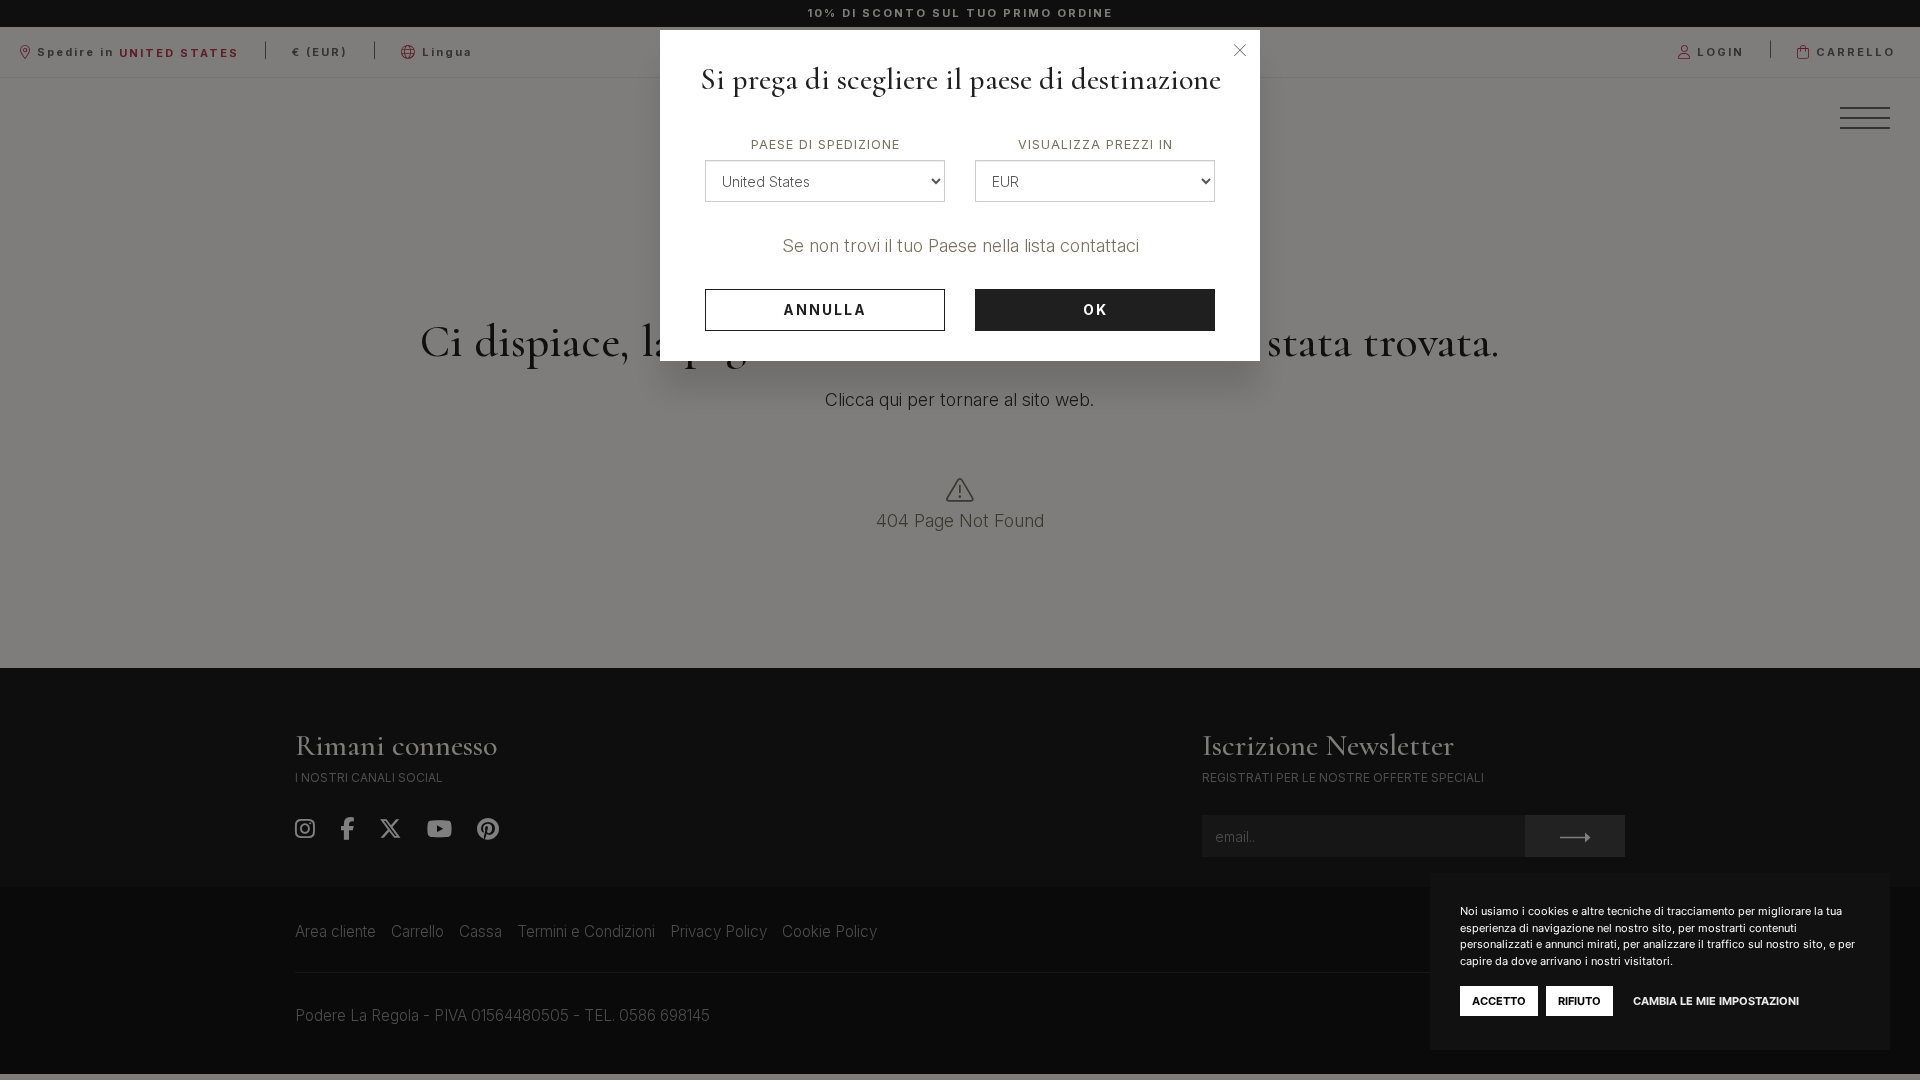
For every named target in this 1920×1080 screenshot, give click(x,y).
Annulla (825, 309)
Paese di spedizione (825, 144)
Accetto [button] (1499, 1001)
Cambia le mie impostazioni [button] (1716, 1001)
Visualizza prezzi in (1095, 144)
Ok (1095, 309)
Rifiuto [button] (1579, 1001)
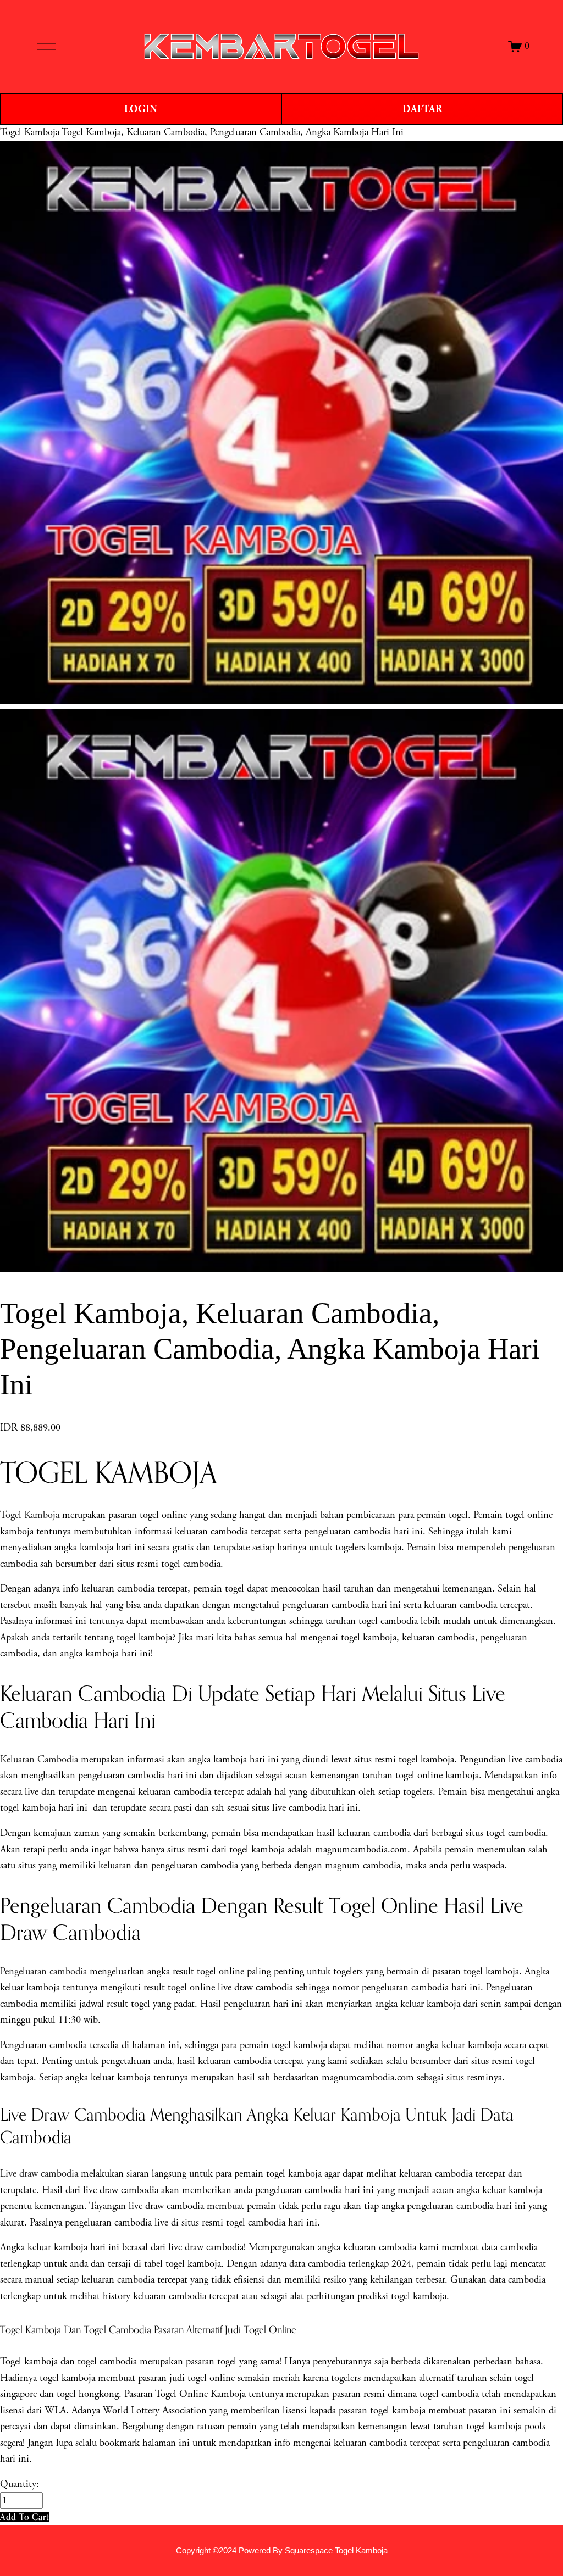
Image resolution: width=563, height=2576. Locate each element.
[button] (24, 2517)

Your assignment ->
Please give the data again unaltered, leaving out any images.

Task output ->
For every named target in this 1920×1080 screenshot, give click(x,y).
Annulla (825, 309)
Paese di spedizione (825, 144)
Accetto [button] (1499, 1001)
Cambia le mie impostazioni [button] (1716, 1001)
Visualizza prezzi in (1095, 144)
Ok (1095, 309)
Rifiuto [button] (1579, 1001)
Image resolution: width=563, height=2576. Locate each element.
[button] (24, 2517)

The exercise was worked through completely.